Wir haben uns einen Tag pro Woche freigehalten – das ist auch wichtig, um private Dinge zu erledigen. Ich bin gerade Papa geworden, da wird die Zeit noch knapper. Insgesamt komme ich auf 50–60 Stunden pro Woche.

Herzlichen Glückwunsch zum Papa-Werden! Was wünschen Sie sich für die Zukunft der Tiermedizin in Deutschland?

Mehr Kundinnen sollten eine Tierkrankenversicherung abschließen. Es wäre eine große Entlastung, weil dann weniger finanzielle Diskussionen entstehen. Außerdem wünsche ich mir mehr Kollegialität unter Tierärztinnen.

Es gibt immer noch viel Konkurrenzdenken und Preis-Dumping. Wir arbeiten mit einem angepassten GOT-Satz, um regelmäßig neue Investitionen zu tätigen, unser Personal fair zu entlohnen und stetig hochwertige Fortbildungen wahrzunehmen und unserem Personal zu ermöglichen, damit wir eine moderne Medizin anbieten können. Es gibt leider noch einige Praxen, welche noch mit dem einfachen GOT-Satz abrechnen – manche unterschreiten die Sätze sogar. Das macht es schwer für junge Praxen wie unsere, die investieren und Standards halten wollen.

Ein anderer Kollege sprach von wachsender Bürokratie. Wie sehen Sie das?

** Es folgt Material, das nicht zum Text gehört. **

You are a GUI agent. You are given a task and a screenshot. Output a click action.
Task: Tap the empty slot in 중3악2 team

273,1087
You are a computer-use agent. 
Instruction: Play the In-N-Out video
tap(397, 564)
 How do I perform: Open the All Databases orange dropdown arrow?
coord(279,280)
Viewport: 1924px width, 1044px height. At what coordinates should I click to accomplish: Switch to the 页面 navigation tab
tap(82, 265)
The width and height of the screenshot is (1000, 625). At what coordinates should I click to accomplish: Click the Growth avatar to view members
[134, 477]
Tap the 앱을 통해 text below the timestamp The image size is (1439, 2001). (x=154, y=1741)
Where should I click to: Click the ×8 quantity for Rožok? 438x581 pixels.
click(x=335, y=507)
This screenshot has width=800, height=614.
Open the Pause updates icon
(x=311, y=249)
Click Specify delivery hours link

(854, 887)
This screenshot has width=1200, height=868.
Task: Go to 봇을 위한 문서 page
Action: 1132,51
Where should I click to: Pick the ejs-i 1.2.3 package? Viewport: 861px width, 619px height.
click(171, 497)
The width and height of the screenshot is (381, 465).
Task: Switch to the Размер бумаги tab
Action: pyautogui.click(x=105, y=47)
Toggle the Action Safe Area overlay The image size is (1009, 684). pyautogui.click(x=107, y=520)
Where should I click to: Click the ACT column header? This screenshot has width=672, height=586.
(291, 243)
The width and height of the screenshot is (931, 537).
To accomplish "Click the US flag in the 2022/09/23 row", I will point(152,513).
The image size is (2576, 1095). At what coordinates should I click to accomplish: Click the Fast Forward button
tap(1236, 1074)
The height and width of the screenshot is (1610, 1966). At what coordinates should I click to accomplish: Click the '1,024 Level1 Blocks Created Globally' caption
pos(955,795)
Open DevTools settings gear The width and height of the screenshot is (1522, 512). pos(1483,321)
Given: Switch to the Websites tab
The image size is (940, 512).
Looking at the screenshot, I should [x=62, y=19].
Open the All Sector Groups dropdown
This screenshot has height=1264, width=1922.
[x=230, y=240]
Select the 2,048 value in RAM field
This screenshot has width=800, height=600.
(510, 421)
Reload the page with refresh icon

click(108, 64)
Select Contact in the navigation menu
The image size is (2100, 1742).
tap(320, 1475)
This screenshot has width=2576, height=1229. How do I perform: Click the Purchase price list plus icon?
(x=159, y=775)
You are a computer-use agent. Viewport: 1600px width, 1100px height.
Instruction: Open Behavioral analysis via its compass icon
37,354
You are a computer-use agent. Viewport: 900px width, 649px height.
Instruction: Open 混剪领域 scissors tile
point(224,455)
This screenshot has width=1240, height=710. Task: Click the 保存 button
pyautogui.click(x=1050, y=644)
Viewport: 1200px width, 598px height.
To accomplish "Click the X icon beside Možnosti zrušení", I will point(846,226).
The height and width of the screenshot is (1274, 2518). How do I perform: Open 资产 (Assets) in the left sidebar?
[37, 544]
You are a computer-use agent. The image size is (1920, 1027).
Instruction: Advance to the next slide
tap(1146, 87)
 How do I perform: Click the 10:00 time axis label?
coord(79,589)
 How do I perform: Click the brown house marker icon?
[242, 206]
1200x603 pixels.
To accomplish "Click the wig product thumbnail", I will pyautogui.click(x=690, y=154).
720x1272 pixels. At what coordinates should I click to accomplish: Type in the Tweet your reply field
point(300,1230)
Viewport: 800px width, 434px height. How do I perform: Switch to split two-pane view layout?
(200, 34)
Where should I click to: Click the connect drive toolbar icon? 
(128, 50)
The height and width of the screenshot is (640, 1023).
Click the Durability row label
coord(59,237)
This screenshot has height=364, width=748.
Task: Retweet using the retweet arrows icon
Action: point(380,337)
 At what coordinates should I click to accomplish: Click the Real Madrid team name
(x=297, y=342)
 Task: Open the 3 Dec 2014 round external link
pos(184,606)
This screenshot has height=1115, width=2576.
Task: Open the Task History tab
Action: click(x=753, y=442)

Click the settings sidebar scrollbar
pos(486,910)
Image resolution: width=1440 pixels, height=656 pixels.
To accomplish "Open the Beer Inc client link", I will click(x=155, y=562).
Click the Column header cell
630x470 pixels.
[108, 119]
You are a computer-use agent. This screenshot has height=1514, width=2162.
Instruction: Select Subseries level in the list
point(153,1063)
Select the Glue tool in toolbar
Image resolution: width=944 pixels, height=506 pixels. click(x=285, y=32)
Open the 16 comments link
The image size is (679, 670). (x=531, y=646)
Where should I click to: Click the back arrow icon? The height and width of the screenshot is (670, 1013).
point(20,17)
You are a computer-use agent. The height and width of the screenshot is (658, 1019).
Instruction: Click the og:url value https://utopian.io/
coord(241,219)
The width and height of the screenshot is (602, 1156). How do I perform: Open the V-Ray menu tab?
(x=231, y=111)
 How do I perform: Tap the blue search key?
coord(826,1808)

Ich finde, manche bürokratischen Anforderungen helfen sogar, Standards zu etablieren. Gerade in der Dokumentation. Natürlich sind manche Vorgaben praxisfern, aber vieles diszipliniert und schützt letztlich auch uns selbst. Es geht um Verantwortung – etwa beim Einsatz von Antibiotika.

Kommen wir zu Vetera. Wofür nutzen Sie das System hauptsächlich?

Für Terminplanung, Abrechnung, Dokumentation, Medikamentenverwaltung und die Integration von Labor, Röntgen und Ultraschall. Besonders wichtig ist für uns die zentrale, strukturierte Patientenakte – auch für Notfälle. Ich mache sogar meine Buchhaltung mit Vetera. Der Monatsabschluss dauert bei mir nur eine halbe Stunde, das ist sehr effizient.

Warum haben Sie sich für Vetera entschieden?

Ich kannte es schon aus anderen Praxen. Im Vergleich zu anderen Systemen ist es sehr benutzerfreundlich und leicht zu erlernen – auch für neues Personal. Das ist für uns ein großer Vorteil.

Vielen Dank für das spannende Gespräch, Herr Dr. Dautzenberg!